But a loss for the US as a whole, assuming the HQ still gets built, but without special tax exemptions.

4 comments

The overwhelming majority of the tax deals were/are available to other employers in the state as well. IIRC, only the land/building deal was specific and a version of that is likely to be available to whomever decides to build on the site.
Empire State Development was to award Amazon a cash grant of $325 million from taxpayers. This is corporate welfare and a kind of corruption. Congress should ban all government subsidies that are one-off and negotiated in secret with individual companies. There's an equal protection under the law issue.
As an attorney, I’m curious as to how you think a constitutional equal protection issue is at stake here. I’m unaware of any case law that would suggest so.
Here's an article by a graduate of GW law arguing it could be an equal protection issue: https://taxprof.typepad.com/files/65st0033.pdf

I didn't actually read it, so I'm not sure how sound his argument is. Even if plausible, it's obviously just an article by a recent law grad and not actually the clear controlling law today.

I'm curious why Congress has chosen not to regulate (or ban) the grant of tax incentives to companies as enticements for development; this seems to easily fall under the interstate commerce clause. All states lose out when they compete against each other in this way.
States can’t expressly discriminate against foreign (i.e., out of state) businesses, but it’s never been held that they can’t subsidize local businesses. Whether the latter amounts to the same thing as the former is an interesting academic question, but the law doesn’t yet say so.
There was actually a case where the court of appeals held these types of tax breaks to violate the commerce clause, but in 2006, the Supreme Court dismissed the case on a procedural issue (that the taxpayers did not have standing). See the below article for more.

https://www.citylab.com/life/2018/01/the-case-for-the-case-a...

This entire deal was incredibly poorly timed. While the national Amazon roadshow was raging on, the truth behind another high-tech government deal was being exposed. Foxconn received massive benefits from Wisconsin on the promise of manufacturing jobs, and they were equivocating right around the time of the announcement that NY might be on the shortlist.

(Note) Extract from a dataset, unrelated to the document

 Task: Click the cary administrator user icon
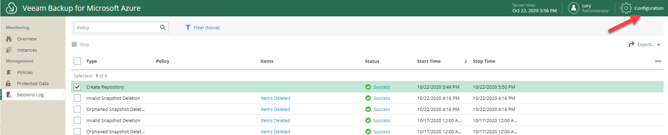coord(573,8)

Even if other companies were eligible for most of the deal, the fact that even a small part of it might have been specific to Amazon meant that the Foxconn story and fallout became a relevant part of the discussion

Actually no, because other locations would have given tax incentives, too. In fact, LIC wasn't even one of the highest ones by that metric. For example, Newark was offering $7bn:

https://www.seattlebusinessmag.com/business-operations/new-j...

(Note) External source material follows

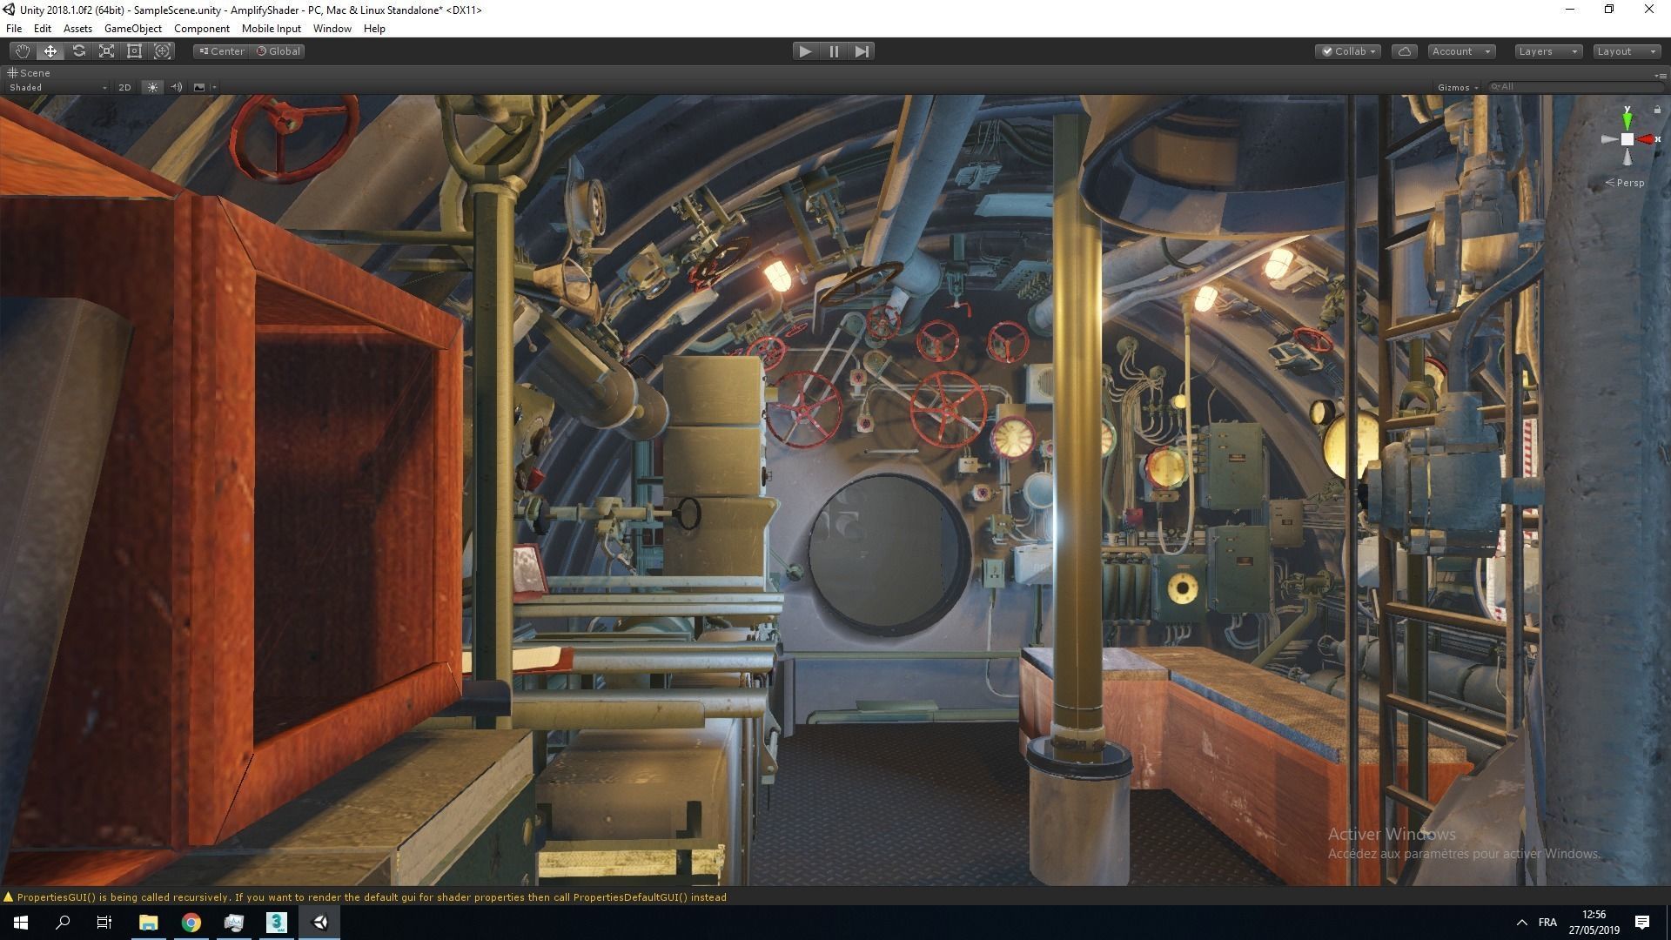Select the Scene tab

It's also important to realize that the majority of that $3bn would have come from pre-existing programs open to any company moving to LIC.

How so? It's all state and local tax credits, not federal. How the state of NY runs its finances has no bearing on the US as a whole. It will of course be a benefit to wherever those jobs end up, but that's it.
They will just get the exemptions from the next highest bidder in the list.